### Document section
- - - - - - -

# Yikes! Girlfriend found roaches



## snake in the grass (Jul 12, 2010)

Oh dear! my secret is out.

Its only been a couple weeks since I required my dubia roach colony to replace the surinam ones I bought first(because with a bit of research found they escaped a lot more easily)
I didn't want to waste them so have been feeding them off.

My girlfriend had no idea about them and can barely look at crickets and locusts. I had been well warned never to get anything like that, but with a lot of mouths to feed it seemed the right thing to do.

I woke up to CLARKE theres a COCKROACH in the bathroom!

The fact that I shot up like a bullet and sorted the situation very fast was a pretty dead giveaway I was Guilty.(usually just shout to be brave if its a spider)

Was an adult Surinam:cussing:

I managed to convince her it was some kind of beetle for a while until later in the day she came out with the dreaded words ''You swear on your mums life it wasn't a cockroach?''

BUSTED! had to spill the beans to her.

Anyway I'm completely up :censor: creek right now! Don't know how I'm going to get out of this one! she is seriously freaked out.
Don't know how I'm going to convince her, but can't afford not to.


Sorry if this is not the right thread was a bit unsure were to put it,but I blame the Lizards


----------



## sue59 (Oct 31, 2010)

Be brave before you land yourself in even more trouble and tell her, you are already on the slippery slope :lol2:. Honesty is always the best policy. I have put a thick layer of petroleum jelly around the rim of the RUB I keep my lobster roaches in and have had no escapees perhaps it may work with yours. Good luck.


----------



## WesternBlueTongue (Feb 12, 2012)

UH OH! 

Just explain to her that dubia cant escape providing there is a lid and the sides of the enclosure are smooth with no texture, and tell her the ones you have now are a PITA. If worse comes to worse, lizards, or girlfriend? :whistling2:


----------



## Annie92 (Jul 15, 2011)

Haha this made me laugh! I keep some myself and even I am totally creeped out about them and have nightmares about giant ones haha :bash: but all of my guys love them


----------



## Trixtabella (Apr 12, 2012)

Whoops, I hate them to be honest the freaky freaky things, all mine are in tubs and I keep them in the bath lol. Just for extra protection from them hahaha. I am sure you can talk her around, although I would have just fessed up about them before she found out, I am sure she is just mad you kept it from her.


----------



## ShaneLuvsMonitors (Sep 27, 2008)

Choccy and a nice meal : victory:


----------



## geckograham (Jan 22, 2012)

For years I was restricted to keeping fish because She Who Must Be Obeyed would let me have reptiles. One day I put my foot down! Well, I begged at least! She agreed to 2 leopard geckos and that opened the floodgates. Now when I turn up with yet another "creature" as she puts it, she just sighs and walks away!


----------



## GECKO MICK (Jun 6, 2012)

I have a colony of dubias that i breed at work. hopefully the boss wont find them or iam jobless. SSHHH!


----------



## niccky (Apr 16, 2012)

- - - - - - -

### Information shown
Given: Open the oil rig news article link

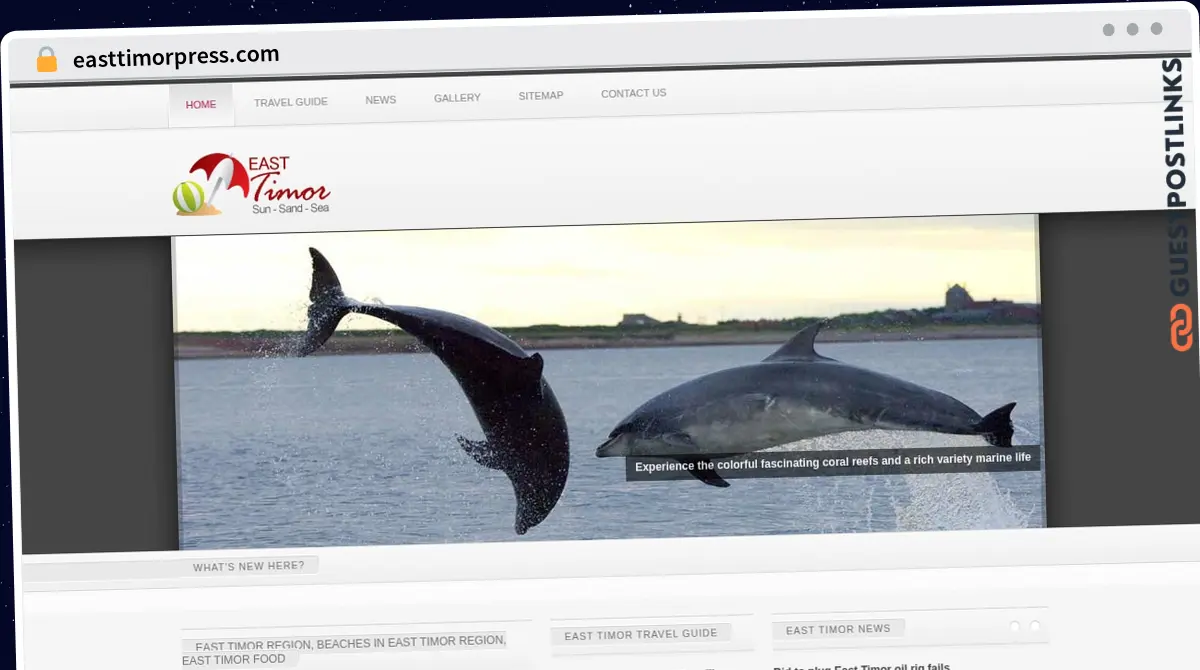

- - - - - - -

### Problems to solve
1: Reproduce the part of the roach colony thread from "Its only been" to "lot more easily)".
2: Pick up the roach colony thread after its final line and continue writing it.

### Expected outputs
1:
Its only been a couple weeks since I required my dubia roach colony to replace the surinam ones I bought first(because with a bit of research found they escaped a lot more easily)

2:
lol my kids are the same. i have 2 colonies one dubias and one red runners. i did have an issue with the runners as they can climb but seem to have that sorted now. once my dubia colony is established will just get rid of the runners as feeders. only had them in the first place as faster established.

never had an escaped dubia mind. 

i would fess up to the dubias and say you changed them as they dont escape.

also expensive jewelry might work lol 

good luck.... is your sofa comfortable lol you may be there for a while 

as for dubias at work that made me chuckle. my boss wentg pale when i had a delivery of locust to work i can jsut imagine his face if i kept my colony there.


----------



## snake in the grass (Jul 12, 2010)

sue59 said:


> Be brave before you land yourself in even more trouble and tell her, you are already on the slippery slope :lol2:. Honesty is always the best policy. I have put a thick layer of petroleum jelly around the rim of the RUB I keep my lobster roaches in and have had no escapees perhaps it may work with yours. Good luck.


Yeah I fessed up she can see straight through me. Did one last big feed and got rid of the surinams. The lid is very tight on the dubias:2thumb:



WesternBlueTongue said:


> UH OH!
> 
> Just explain to her that dubia cant escape providing there is a lid and the sides of the enclosure are smooth with no texture, and tell her the ones you have now are a PITA. If worse comes to worse, lizards, or girlfriend? :whistling2:


Haha been giving her the best cockroach sales pitch ever, she knows I have been obsessed with Lizards/reptiles since I could walk so she wouldn't go down that path. Cockroaches or girlfriend? now thats an easy one!



Annie92 said:


> Haha this made me laugh! I keep some myself and even I am totally creeped out about them and have nightmares about giant ones haha :bash: but all of my guys love them


Yeah they have always freaked me out a bit, but bit the bullet and conquered that fear the day they arrived. Really not that bad when you examine them close up. Didn't like the surnames, they moved far to fast.



Trixtabella said:


> Whoops, I hate them to be honest the freaky freaky things, all mine are in tubs and I keep them in the bath lol. Just for extra protection from them hahaha. I am sure you can talk her around, although I would have just fessed up about them before she found out, I am sure she is just mad you kept it from her.


What you don't know doesn't hurt ya! thought she would sleep easier not knowing. She really is a big blouse, she sleeps with conkers on her bedside table to keep spiders away



ShaneLuvsMonitors said:


> Choccy and a nice meal : victory:


Booked!: victory:


----------



## dramen (May 29, 2012)

WesternBlueTongue said:


> UH OH!
> 
> Just explain to her that dubia cant escape providing there is a lid and the sides of the enclosure are smooth with no texture, and tell her the ones you have now are a PITA. If worse comes to worse, lizards, or girlfriend? :whistling2:


I know which one i'd choose ^_^


----------



## BigHeadBen (Dec 30, 2009)

These didn't bother me, until I watched an episode of Fringe and an entire colony ate a human from the inside out....just sayin...lol!


----------



## kirsten (Jan 13, 2008)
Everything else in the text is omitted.